* [TEXTO EN ESTUDIO]
------------

Cuando los “paras” terminaron con ellas, las echaron. Dijeron que necesitaban la quebrada, que era de ellos. Porque para los armados las negras no podían permanecer en su tierra. Entonces empezó el camino por la selva. Tres días andando, durmiendo en el monte, caminando a tropezones, con las entrañas doloridas. Cuando llegaron a un puesto de Policía en un caserío, recuerda Carmenza, encontraron que los oficiales destecharon las casas de la gente, que mataron campesinos y jóvenes, y nadie los contó.
“Yo cogí a mis hijos de Quibdó y me vine para Bogotá con mi mamá y una madrastra, pero ellas dijeron que preferían morirse allá que quedarse acá, el frío las mataba, entonces se devolvieron. A mi mamá desde que le pasó eso ni con mi papá se volvió a meter por la vergüenza. Nosotras nos sentíamos culpables. Y yo me sentía culpable porque yo le decía a mi mamá que era porque yo había retado a ese señor. Pero qué va, ya nos iban a violar a todas. Llegué a Bogotá y ahí sí empecé a sufrir, hermana”.

------------

* [EXTRACTOS DE DATOS]
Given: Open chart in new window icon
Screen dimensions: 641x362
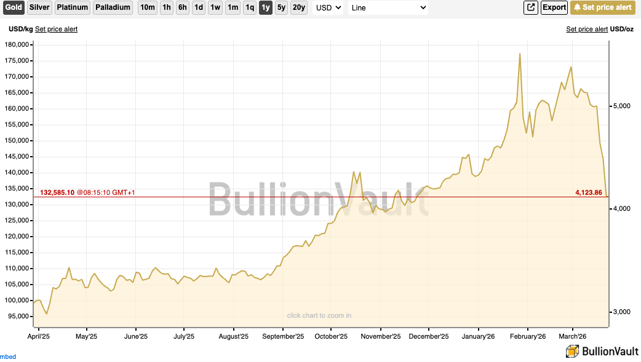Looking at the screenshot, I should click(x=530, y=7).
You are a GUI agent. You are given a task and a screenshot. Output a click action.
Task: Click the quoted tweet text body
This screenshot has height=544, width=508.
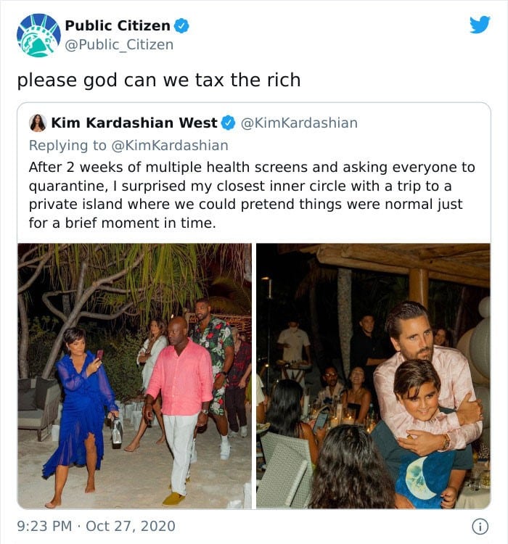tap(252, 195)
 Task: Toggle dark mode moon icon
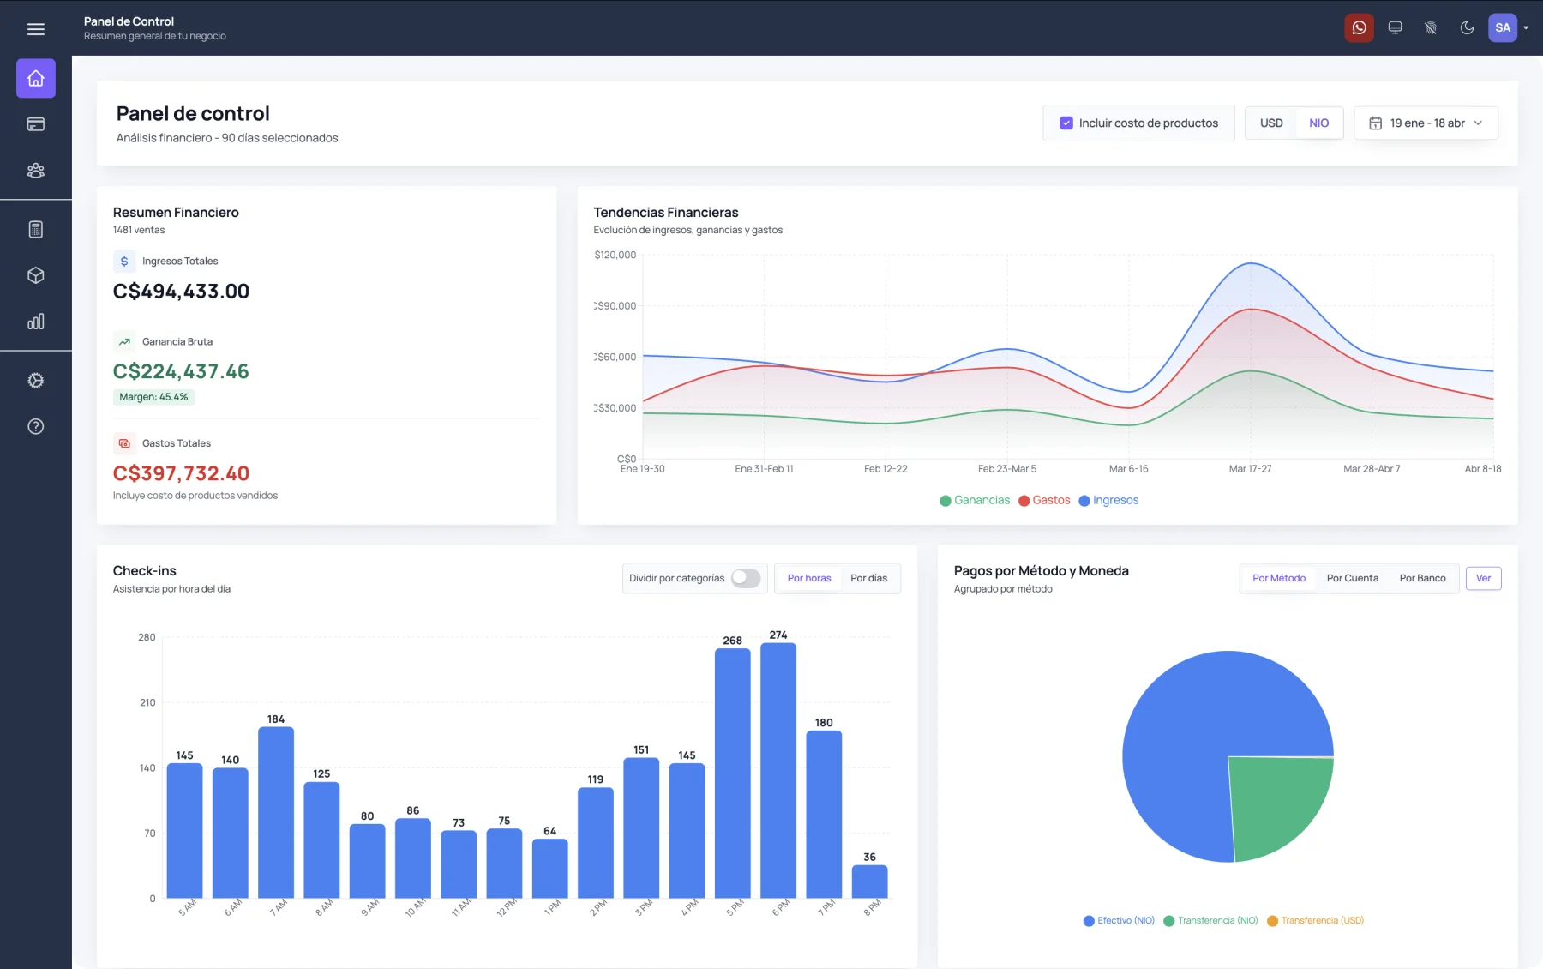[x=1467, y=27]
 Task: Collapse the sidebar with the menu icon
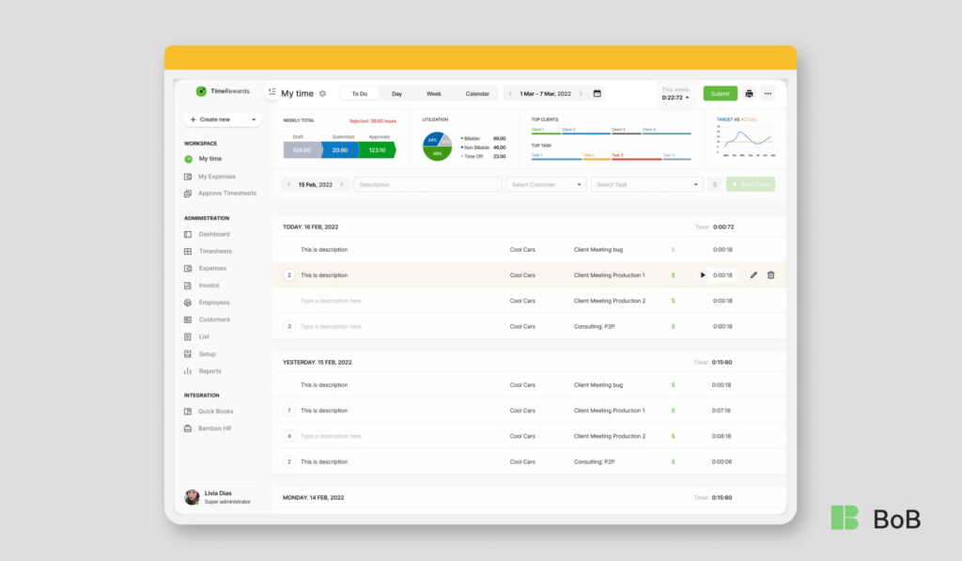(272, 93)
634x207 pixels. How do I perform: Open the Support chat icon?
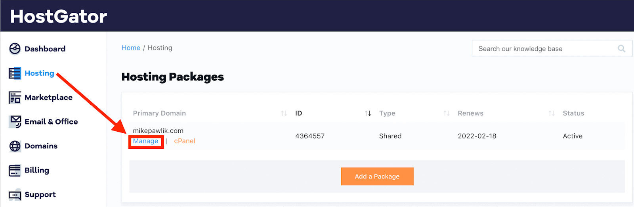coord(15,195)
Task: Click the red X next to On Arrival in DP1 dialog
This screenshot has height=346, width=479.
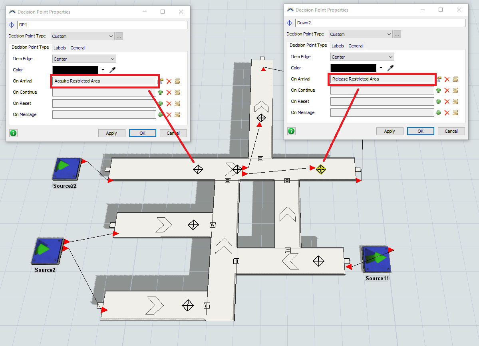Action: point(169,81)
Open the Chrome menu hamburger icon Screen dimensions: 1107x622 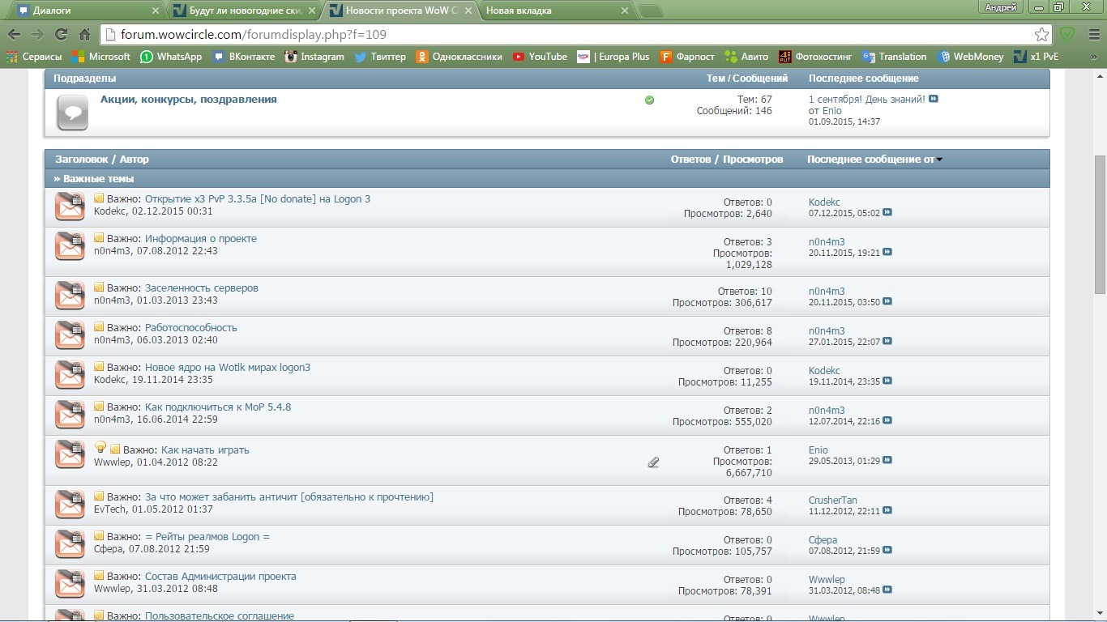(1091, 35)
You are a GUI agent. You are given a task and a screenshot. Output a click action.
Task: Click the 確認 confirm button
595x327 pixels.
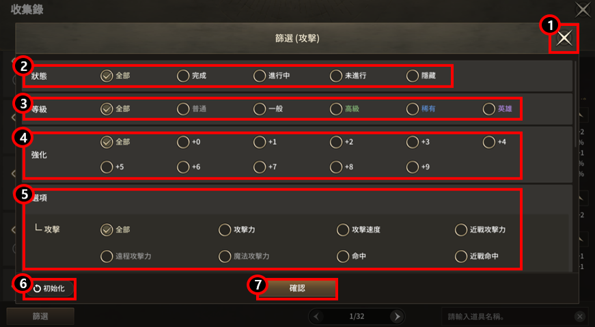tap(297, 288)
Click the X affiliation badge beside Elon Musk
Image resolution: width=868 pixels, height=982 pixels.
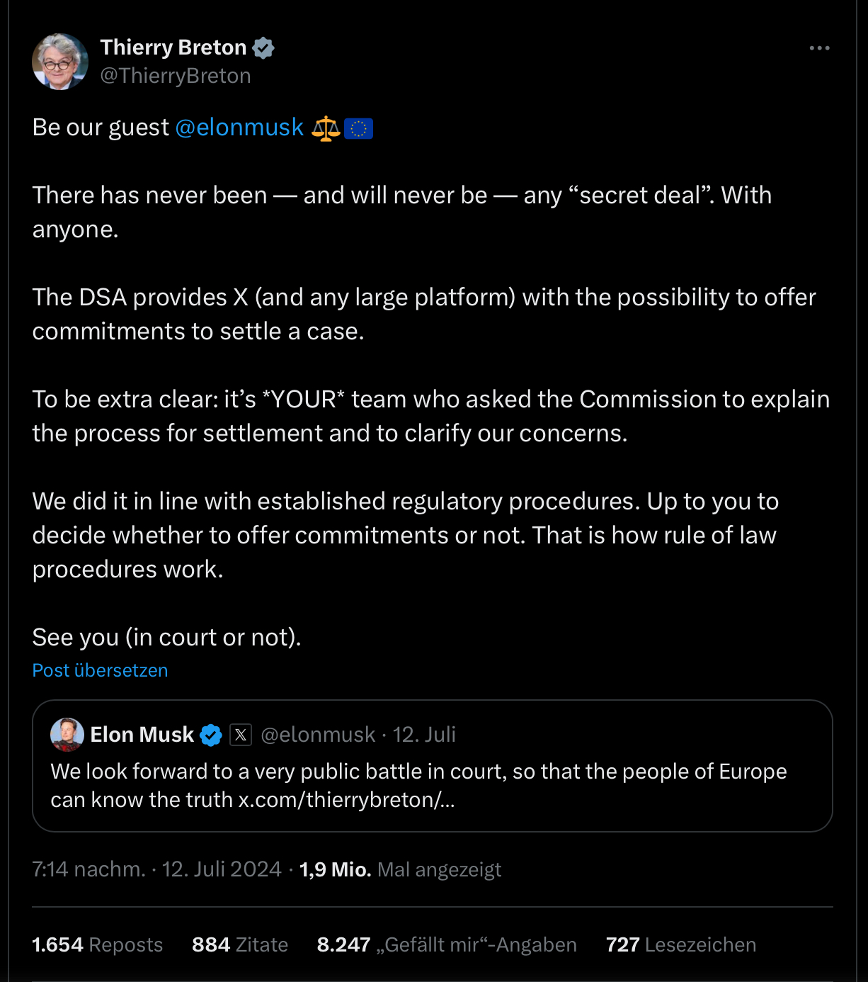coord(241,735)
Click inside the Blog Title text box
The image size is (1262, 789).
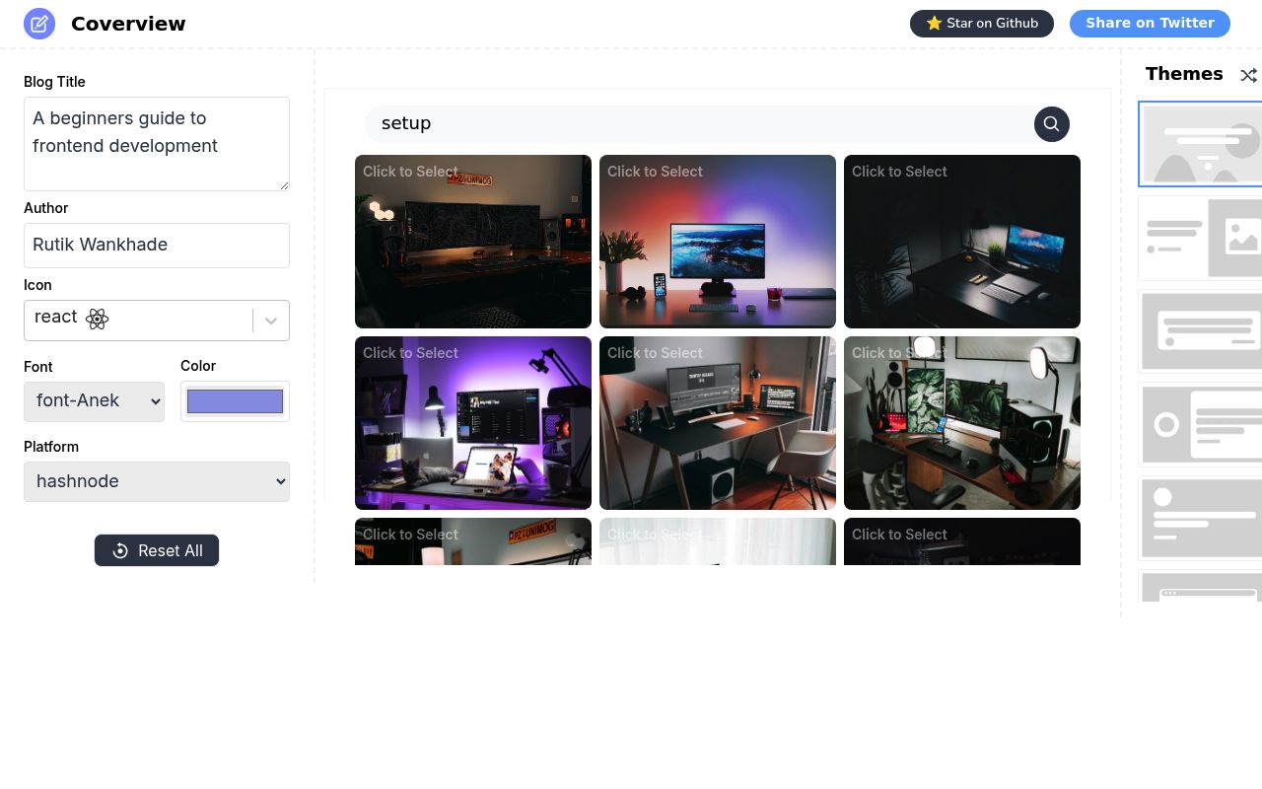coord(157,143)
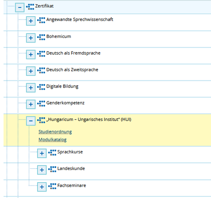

------------

* [TAREA ASIGNADA 1]
Según el testimonio sobre el desplazamiento, ¿cuántos días duró el camino por la selva?
* [TAREA ASIGNADA 2]
Prosiga el testimonio sobre el desplazamiento a partir de su última oración.

* [ESPACIO DE RESPUESTA 1]
Tres días.

* [ESPACIO DE RESPUESTA 2]
Pasó apenas un año cuando el dolor se hizo insoportable. Carmenza, después de mucho aguantar, porque no le gusta quejarse, fue a consulta médica pagada por ella misma. Después entró al Sisbén y descubrieron que su útero estaba revuelto con sus intestinos. Le sacaron la matriz.
“Me operaron la primera vez y eso fue una cosa horrible. La atención fue pésima. Primero, por ser desplazada. Segundo, por ser negra. “Las negras aguantan todo”, era lo que me decía un doctor de la Clínica La Candelaria.
—¿Por qué se queja? Las negras aguantan todo.
—Doctor, ¿por ser negra yo tengo que aguantar que me desprecien, que me violen, que las caderas me las hayan separado?
—Es que a veces ustedes se lo buscan.
Eso me ha tenido con mucho rechazo hacia esa gente (personal de salud). Por eso a veces voy cuando ya estoy boqueando”.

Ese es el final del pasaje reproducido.